Required work:
From the listing below, output the lines between the one with "635x787 pixels. How" and the one with "The height and", including those two, and nothing else. Pictures are not copied.

Records to process:
======

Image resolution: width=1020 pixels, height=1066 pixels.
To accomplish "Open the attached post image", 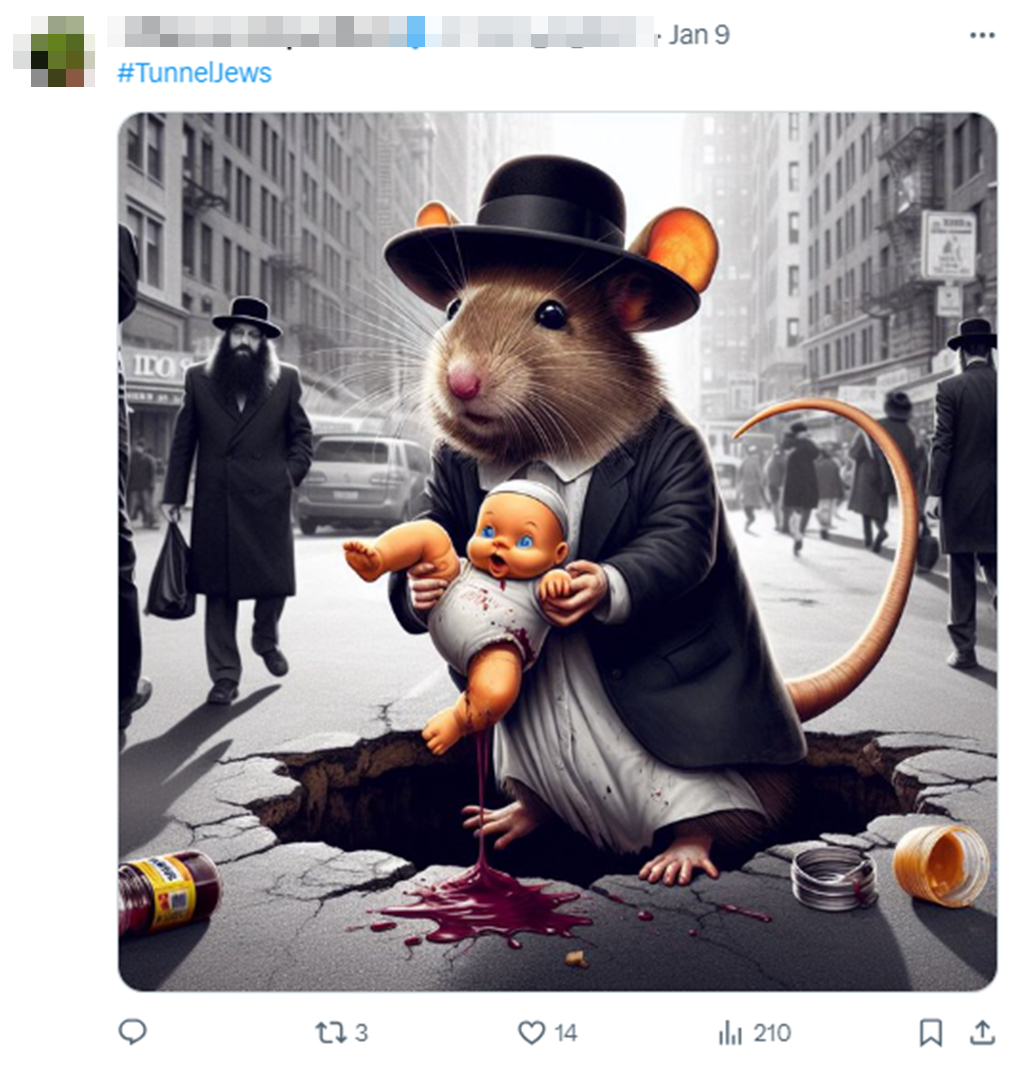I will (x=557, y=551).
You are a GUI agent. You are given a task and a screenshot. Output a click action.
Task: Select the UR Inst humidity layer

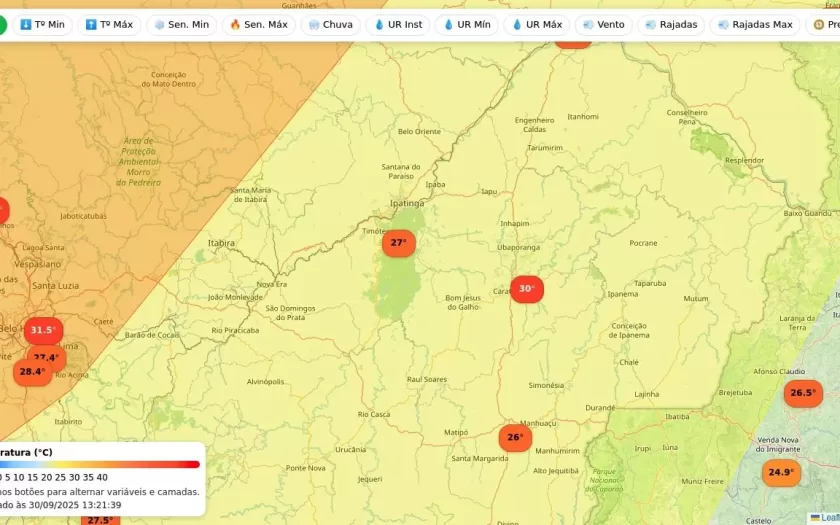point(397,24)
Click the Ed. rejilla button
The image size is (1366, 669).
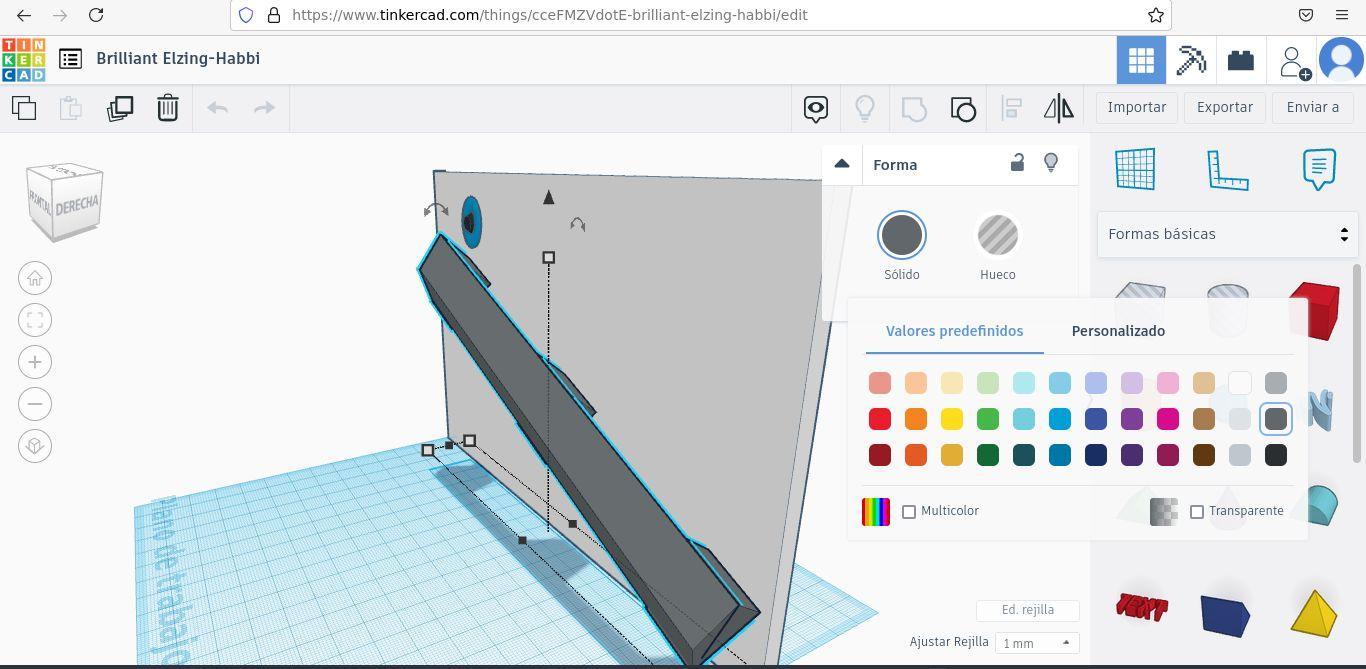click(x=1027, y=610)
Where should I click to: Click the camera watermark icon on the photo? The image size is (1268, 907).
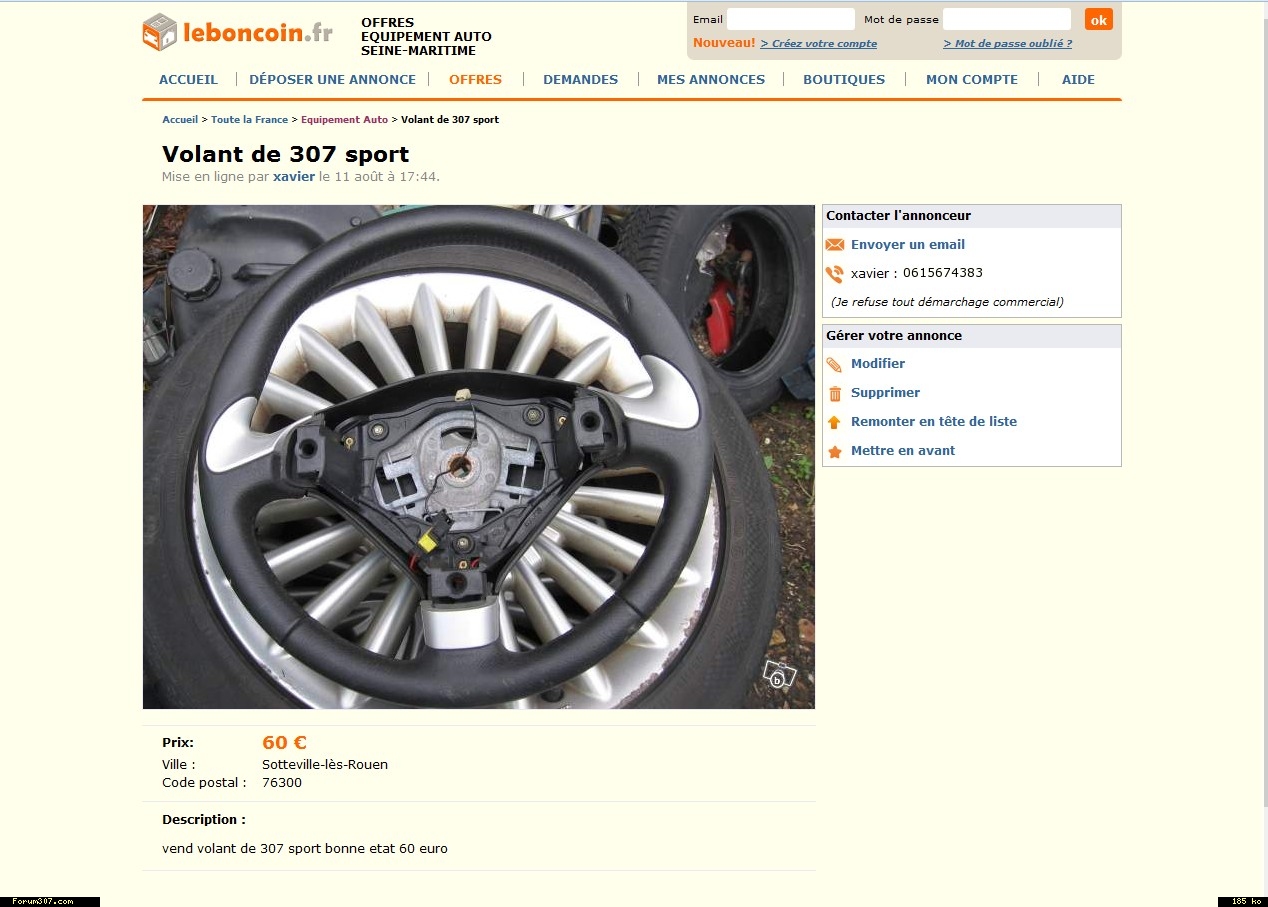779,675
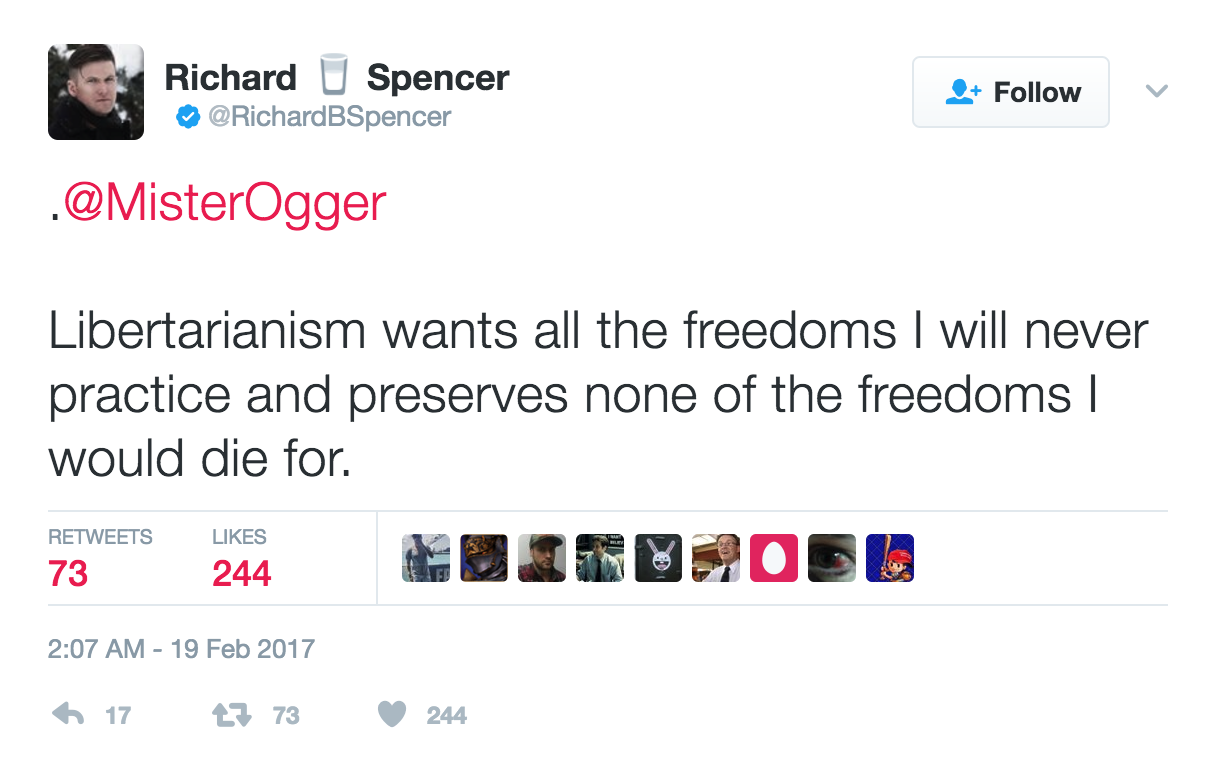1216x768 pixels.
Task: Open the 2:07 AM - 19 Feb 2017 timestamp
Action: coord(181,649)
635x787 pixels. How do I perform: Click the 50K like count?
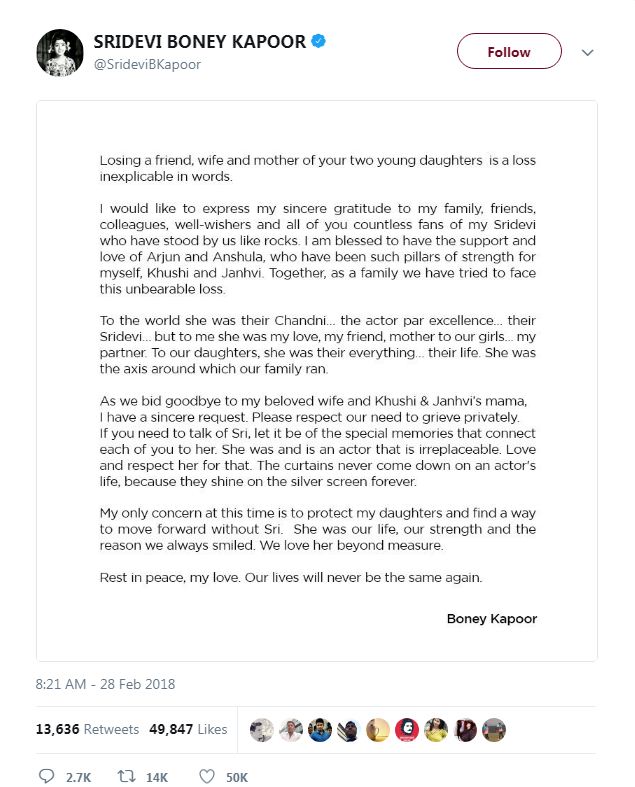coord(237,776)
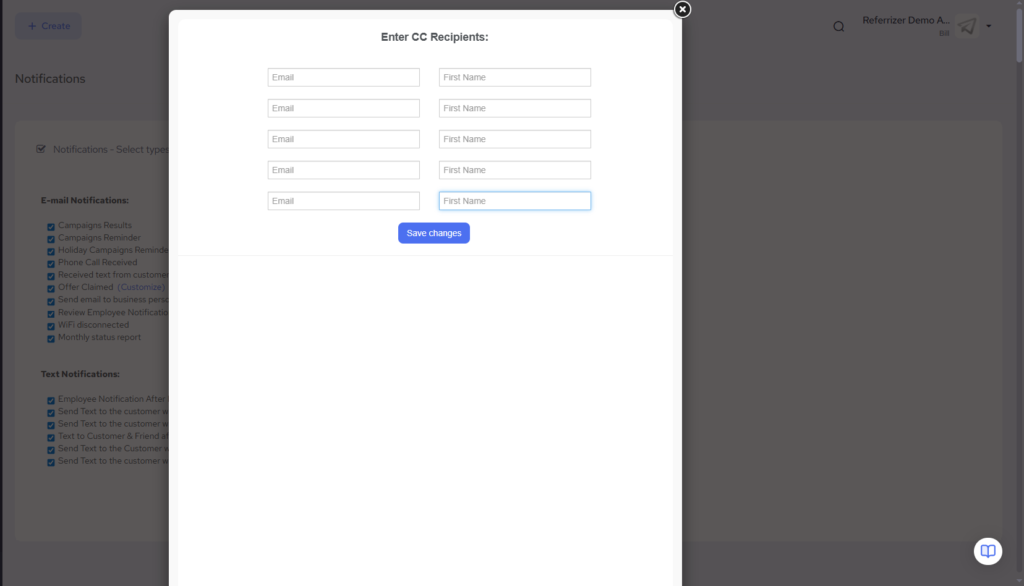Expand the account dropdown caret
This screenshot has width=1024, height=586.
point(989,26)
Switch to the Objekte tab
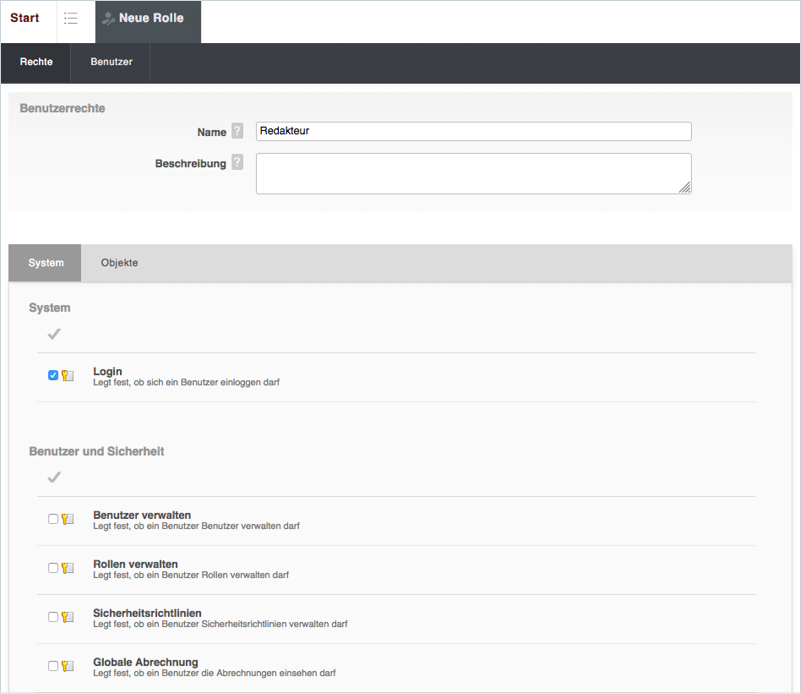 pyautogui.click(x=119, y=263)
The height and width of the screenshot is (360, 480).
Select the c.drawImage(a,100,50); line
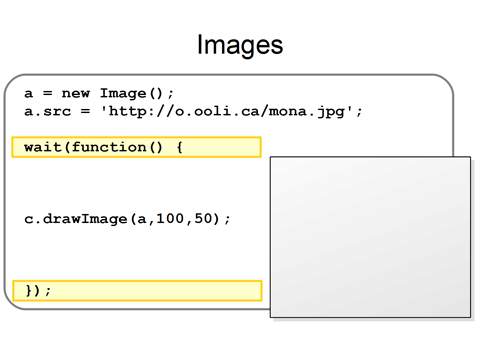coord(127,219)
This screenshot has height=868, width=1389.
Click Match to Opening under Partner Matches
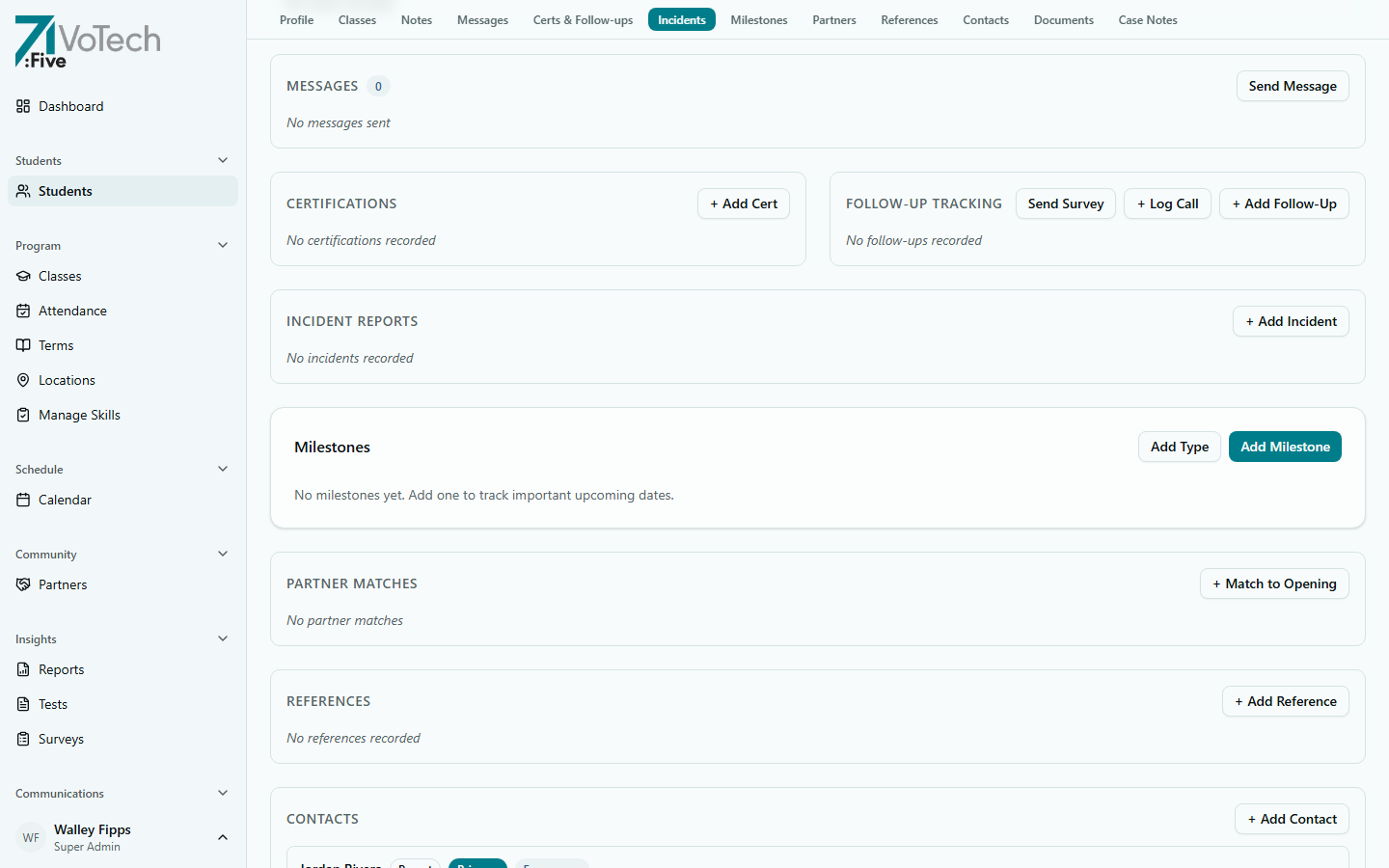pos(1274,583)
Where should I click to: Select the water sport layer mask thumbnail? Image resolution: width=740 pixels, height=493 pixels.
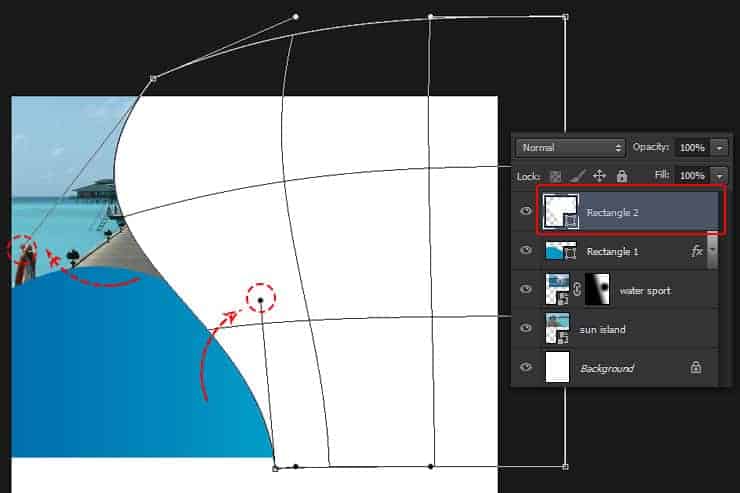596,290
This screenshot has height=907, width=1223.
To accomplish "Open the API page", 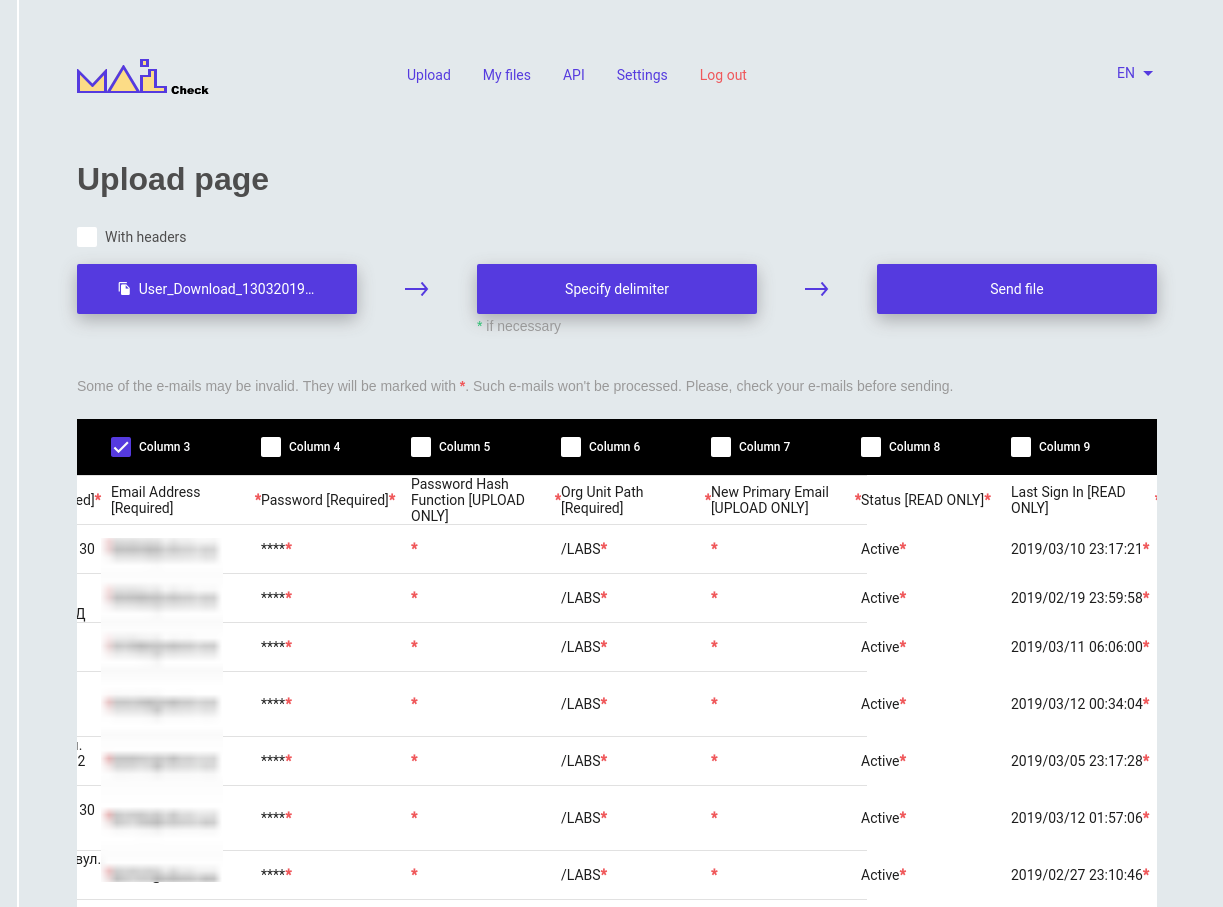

======

Written solution:
635x787 pixels. How do I perform: Click the 50K like count?
coord(237,776)
Expand the account dropdown caret
This screenshot has width=1024, height=586.
point(989,26)
Switch to the Objekte tab
 pyautogui.click(x=119, y=263)
The height and width of the screenshot is (360, 480).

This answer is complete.